::: TEXT EXCERPT

A little side note. I don't know if it can be demonstrated that on the average mid latitude magnetic fields are more or less "stable" than in polar regions. Since the field lines are much more concentrated up here they have a more DOMIENANT effect over other factors, which can have a "simplifiying" if not necessarily stabilizing effect. However, during solar events, the magnetic fields also tend to concentrate the particle streams, which can be highly destabilizing...as is very evident with visible Auroras. Particle storms tend to be "sucked into" the magnetic poles. However, in lower latitudes, the ionosphere is generally HIGHER (and thinner), and thus more influenced by other factors, such as thermal and "weather" effects and such.

Remember the ionosphere is on top of the "normal" atmosphere, and as such experiences weather-like effects too!
 
RE: Rational Radio  
by K9MHZ on February 14, 2013 Mail this to a friend!
VERY, VERY interesting, Eric. Thank you so much!

Best,
Brad, K9MHZ

 
RE: Rational Radio  
by N4JTE on February 14, 2013 Mail this to a friend!
A little more info would be welcome, why not explore the myths you allude to ?
There is a lot of great feedline info out there, feedline calculators etc. that are well designed.
I guess I am waiting for the point of this article besides the obvious assertation that some hams do not understand feedline theory, I don't understand string theory and would hope that an article about it would fill in some gaps as opposed to this article that tells me very little on the article subject.

::::::
::: RECORDS SHOWN

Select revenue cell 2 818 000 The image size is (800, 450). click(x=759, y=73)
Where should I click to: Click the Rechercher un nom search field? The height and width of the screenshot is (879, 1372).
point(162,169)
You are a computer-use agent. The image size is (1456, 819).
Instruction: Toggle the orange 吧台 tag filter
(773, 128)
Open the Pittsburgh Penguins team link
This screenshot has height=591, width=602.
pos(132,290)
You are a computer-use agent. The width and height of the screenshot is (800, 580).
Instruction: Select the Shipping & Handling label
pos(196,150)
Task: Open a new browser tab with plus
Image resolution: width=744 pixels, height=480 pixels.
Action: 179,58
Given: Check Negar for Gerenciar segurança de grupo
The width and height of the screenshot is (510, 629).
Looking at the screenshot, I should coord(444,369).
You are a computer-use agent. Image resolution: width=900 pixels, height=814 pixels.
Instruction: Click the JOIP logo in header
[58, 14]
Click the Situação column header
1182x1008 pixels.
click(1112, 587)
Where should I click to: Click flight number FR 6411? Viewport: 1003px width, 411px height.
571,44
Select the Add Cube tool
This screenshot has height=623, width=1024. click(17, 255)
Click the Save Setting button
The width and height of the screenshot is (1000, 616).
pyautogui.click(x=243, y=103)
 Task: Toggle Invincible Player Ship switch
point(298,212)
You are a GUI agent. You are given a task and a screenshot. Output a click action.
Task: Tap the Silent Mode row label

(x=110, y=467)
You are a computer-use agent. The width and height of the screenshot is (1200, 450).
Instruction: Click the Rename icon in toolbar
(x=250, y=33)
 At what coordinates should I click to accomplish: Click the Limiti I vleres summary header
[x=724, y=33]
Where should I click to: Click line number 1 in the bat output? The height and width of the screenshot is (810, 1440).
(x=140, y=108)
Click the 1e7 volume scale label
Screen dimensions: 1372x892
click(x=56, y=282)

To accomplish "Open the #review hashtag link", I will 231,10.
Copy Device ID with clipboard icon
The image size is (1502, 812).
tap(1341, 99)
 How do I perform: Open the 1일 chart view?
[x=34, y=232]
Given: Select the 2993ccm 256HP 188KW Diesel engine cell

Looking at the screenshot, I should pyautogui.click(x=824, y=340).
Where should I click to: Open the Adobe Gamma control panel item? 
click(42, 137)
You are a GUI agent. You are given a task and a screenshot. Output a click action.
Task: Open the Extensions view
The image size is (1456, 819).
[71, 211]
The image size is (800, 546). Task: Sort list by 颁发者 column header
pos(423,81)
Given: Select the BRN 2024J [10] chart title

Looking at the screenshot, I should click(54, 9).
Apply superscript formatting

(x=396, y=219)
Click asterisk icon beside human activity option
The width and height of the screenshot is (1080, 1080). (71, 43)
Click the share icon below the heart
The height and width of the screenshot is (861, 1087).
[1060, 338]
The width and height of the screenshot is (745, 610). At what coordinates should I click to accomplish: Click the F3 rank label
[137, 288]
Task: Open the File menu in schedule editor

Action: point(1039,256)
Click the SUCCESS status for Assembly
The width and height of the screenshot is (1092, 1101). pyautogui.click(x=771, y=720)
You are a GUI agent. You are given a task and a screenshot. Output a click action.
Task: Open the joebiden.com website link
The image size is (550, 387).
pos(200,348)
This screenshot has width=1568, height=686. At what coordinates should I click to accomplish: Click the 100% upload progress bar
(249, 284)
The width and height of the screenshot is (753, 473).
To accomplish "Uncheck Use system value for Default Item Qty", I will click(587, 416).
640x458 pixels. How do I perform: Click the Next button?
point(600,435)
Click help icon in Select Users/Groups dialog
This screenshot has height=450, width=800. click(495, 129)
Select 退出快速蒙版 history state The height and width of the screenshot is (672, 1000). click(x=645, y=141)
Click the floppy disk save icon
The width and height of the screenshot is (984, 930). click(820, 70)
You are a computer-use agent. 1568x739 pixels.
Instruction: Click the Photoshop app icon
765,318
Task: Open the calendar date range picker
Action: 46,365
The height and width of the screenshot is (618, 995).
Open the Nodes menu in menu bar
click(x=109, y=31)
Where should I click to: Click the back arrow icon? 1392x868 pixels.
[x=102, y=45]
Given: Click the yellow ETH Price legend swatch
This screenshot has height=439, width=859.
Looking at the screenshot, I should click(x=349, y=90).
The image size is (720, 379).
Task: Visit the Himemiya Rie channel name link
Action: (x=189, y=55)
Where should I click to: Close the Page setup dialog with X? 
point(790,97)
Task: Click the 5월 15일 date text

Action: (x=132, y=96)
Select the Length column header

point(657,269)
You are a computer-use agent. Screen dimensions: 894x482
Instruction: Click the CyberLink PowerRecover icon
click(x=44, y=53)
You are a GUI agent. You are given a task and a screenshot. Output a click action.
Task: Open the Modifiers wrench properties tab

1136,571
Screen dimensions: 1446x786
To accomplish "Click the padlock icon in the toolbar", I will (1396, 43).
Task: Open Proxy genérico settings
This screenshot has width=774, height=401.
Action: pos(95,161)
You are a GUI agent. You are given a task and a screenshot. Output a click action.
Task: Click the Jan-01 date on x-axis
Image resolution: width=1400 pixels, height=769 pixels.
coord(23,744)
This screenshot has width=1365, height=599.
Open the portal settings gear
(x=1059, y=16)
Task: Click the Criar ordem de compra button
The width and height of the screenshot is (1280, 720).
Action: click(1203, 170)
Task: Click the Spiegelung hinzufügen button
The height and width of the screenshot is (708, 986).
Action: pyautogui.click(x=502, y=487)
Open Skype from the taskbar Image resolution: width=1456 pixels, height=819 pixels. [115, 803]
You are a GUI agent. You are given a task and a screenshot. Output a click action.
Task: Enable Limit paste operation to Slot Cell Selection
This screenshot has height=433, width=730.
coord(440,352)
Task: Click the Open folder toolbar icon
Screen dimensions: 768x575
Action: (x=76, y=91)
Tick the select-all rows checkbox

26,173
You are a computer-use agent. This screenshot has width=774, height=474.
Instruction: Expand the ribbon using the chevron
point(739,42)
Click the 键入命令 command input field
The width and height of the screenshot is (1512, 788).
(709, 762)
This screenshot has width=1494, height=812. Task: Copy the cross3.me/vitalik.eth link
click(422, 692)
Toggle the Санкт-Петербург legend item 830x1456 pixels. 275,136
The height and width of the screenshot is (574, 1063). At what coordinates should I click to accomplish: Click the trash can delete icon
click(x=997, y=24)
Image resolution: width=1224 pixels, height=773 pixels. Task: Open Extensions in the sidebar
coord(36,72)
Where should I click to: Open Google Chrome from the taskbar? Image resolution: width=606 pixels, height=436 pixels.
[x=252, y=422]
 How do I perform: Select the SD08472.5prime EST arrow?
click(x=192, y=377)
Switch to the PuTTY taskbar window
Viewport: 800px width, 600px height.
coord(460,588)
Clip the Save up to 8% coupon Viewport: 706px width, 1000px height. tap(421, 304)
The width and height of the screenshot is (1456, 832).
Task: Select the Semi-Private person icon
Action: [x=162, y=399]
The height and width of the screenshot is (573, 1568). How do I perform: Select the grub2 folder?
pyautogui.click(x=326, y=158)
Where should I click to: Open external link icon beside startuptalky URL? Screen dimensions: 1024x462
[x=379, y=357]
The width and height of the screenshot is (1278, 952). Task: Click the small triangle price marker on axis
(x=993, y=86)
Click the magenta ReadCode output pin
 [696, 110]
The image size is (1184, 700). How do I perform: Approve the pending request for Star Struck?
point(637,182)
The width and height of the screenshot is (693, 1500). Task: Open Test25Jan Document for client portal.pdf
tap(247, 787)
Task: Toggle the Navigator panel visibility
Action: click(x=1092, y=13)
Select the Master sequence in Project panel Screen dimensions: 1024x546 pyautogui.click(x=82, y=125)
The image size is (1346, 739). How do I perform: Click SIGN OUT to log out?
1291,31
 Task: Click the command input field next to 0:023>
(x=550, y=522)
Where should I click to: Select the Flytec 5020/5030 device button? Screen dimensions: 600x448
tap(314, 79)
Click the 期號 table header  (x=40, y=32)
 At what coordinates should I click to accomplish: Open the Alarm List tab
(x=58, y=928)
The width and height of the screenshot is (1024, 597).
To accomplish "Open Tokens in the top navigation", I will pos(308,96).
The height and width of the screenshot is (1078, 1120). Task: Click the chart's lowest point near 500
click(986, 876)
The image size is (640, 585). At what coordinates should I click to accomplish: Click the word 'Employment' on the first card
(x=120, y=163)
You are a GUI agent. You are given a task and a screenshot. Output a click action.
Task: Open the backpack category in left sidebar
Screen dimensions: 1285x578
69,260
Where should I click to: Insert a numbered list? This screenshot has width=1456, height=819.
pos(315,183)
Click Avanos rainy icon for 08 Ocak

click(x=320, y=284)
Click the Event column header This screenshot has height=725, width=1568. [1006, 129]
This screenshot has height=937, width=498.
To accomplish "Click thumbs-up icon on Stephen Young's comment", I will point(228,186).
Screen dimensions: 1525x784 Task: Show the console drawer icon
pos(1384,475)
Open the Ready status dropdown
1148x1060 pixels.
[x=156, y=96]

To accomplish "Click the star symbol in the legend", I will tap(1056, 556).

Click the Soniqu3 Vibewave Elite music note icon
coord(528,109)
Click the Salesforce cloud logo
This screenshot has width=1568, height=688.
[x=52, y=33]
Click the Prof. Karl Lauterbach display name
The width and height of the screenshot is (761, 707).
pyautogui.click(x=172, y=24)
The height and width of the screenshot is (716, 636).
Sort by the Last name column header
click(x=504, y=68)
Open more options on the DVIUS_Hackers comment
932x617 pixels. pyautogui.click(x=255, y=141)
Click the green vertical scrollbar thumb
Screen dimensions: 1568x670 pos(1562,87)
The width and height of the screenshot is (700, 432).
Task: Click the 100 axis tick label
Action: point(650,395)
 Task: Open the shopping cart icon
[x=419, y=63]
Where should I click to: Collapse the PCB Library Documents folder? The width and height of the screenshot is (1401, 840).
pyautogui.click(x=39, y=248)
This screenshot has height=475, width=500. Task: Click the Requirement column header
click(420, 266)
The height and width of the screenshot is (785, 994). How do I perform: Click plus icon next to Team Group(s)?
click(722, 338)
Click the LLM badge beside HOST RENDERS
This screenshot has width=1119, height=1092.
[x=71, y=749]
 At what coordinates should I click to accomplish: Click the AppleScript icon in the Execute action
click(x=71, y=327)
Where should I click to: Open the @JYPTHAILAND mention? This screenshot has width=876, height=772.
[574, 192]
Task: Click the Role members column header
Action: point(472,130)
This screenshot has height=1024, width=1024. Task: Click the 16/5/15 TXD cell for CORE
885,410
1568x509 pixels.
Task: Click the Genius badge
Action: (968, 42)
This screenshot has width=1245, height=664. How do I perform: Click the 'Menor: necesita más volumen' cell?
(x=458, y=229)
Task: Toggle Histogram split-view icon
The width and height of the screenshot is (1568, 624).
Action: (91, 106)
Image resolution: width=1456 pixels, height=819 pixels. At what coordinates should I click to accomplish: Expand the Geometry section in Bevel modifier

::::::

* TASKS TO COMPLETE *
A. According to the text about the ionosphere and radio, where is the ionosphere generally higher and thinner?
B. List every word or phrase that the text about the ionosphere and radio places in double quotation marks.
C. Write the next few sentences of the text about the ionosphere and radio, continuing from its final sentence.

* TASK-BY-TASK OUTPUTS *
A. In lower latitudes.

B.
"stable"
"simplifiying"
"sucked into"
"weather"
"normal"

C.
Bob
 
RE: Rational Radio  
by W5WSS on February 14, 2013 Mail this to a friend!
When two different antennas are used for point to point communications minus any sky wave variable, then the erp of the path linking the two is a reciprocal one even when obviously two identical antennas and output power will be equivalency, but even when one is using a gain antenna to a dipole the field strength along the point to point path is equal relative to each other, for example I transmit 100 watts presenting an erp from my system and the point b station would receive with his, equaling the opposite case when reversed.
That is reciprocity and almost never occurs via sky wave paths. You are correct and I agree.

I have experienced signals arriving at within a few yards of identical antennas side by side and via rapid a/b switching observed dramatic, huge differences in signal strengths.
 
RE: Rational Radio  
by KL7AJ on February 14, 2013 Mail this to a friend!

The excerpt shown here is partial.